For weeks, President Donald Trump’s supporters inside and outside of government have called special counsel Robert Mueller “corrupt.” They’ve claimed that his investigation into team Trump’s possible with collusion with Russia is putting the country at risk of a “coup d’etat” and have called for his removal.
Now one of Trump’s lawyers has taken things a step further and called for a new investigation into Mueller himself.
Jay Sekulow, one of the president’s top lawyers, told Axios on Tuesday said the latest reports of anti-Trump staff on Mueller’s team means someone should look into his staff. “These new revelations require the appointment of a Special Counsel to investigate," he added.
Let’s be clear about what this means: One of the president’s chief legal advisers just called for an investigation into the investigators.
Mueller, a widely respected former FBI director, has since May led the probe into whether the Trump campaign colluded with Russia to win the 2016 presidential election. And it’s important to note that top Republicans — like House Speaker Paul Ryan and Senate Majority Leader Mitch McConnell — continue to say that they support Mueller’s investigation.
But Sekulow’s proposal represents something new, and comes at an interesting time: Mueller appears to be closing in on Trump’s inner circle. He has already charged four people — two of whom pleaded guilty, including former National Security Adviser Michael Flynn. Some believe Trump’s son-in-law and top adviser Jared Kushner could be the next target.
The darker side to this is that there is growing suspicion that Trump may soon fire Mueller.

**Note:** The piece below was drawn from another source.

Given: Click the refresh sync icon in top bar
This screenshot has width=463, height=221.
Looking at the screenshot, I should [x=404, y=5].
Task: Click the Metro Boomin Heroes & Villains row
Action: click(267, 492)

If he does, it could spark a constitutional crisis and lead to charges that the president removed the special counsel to cover up any potential wrongdoing.
But Trump’s supporters may actually back the president if he removes Mueller — using the public case some conservatives have been making more and more loudly in recent weeks.
Why some conservatives think Mueller should go
It’s important to note that Sekulow is only one of four lawyers representing Trump and the White House in the Russia probe. John Dowd, Trump’s lead personal lawyer, represents Trump’s personal interests against the Mueller probe. Sekulow works closely with Dowd and leads media engagement on the investigation. Ty Cobb, the White House special counsel, is Trump’s lead White House lawyer for the probe. And Don McGahn, the White House counsel, is the White House’s top lawyer, but he handed over the Russia investigation portfolio over to Cobb.
It’s not at all clear that Sekulow speaks for the other lawyers, including Cobb, who has pursued a conciliatory and non-confrontational approach to the Mueller probe.
There are three main arguments that Trump loyalists — and now Sekulow, who is more aggressive when pushing back against Mueller than his legal counterparts — are using to discredit Mueller.
First, they say that Mueller is friends with former FBI Director James Comey, whom the president fired in May since he wouldn’t stop the Russia investigation. Comey’s unceremonious departure, subsequently, led to Mueller’s appointment to continue the probe and look into whether Trump obstructed justice by removing Comey.
Second, they point to Uranium One, a faux scandal where right-wingers claim then-Secretary of State Hillary Clinton approved the sale of 20 percent of America’s uranium to Russia. Mueller led the FBI during an investigation into a possible Russian bribery and extortion scheme that some conservatives believe led to the sale. That, they say, shows Mueller has his own complicated history with Clinton — Trump’s political rival — and Russia.
And finally, the president’s fans claim Mueller’s team is full of anti-Trump partisans. They mainly point to the case of Peter Strzok, a former top FBI counterintelligence official who sent text messages critical of Trump and changed how Comey publicly described Clinton’s use of a private email server when she was secretary of state from “grossly negligent" to "extremely careless.” That change had the effect of softening Comey’s criticism of Clinton at a particularly sensitive time in the 2016 campaign. Mueller removed Strzok from his investigative team in August.
To sum it all up, Trump allies are trying to build a public case to justify Mueller's firing — and perhaps to defend the president afterward.
It was one thing when a bunch of pro-Trump partisans made that case. But now that one of Trump’s lawyers is making that case publicly too, it’s possible Trump is getting that kind of advice in private.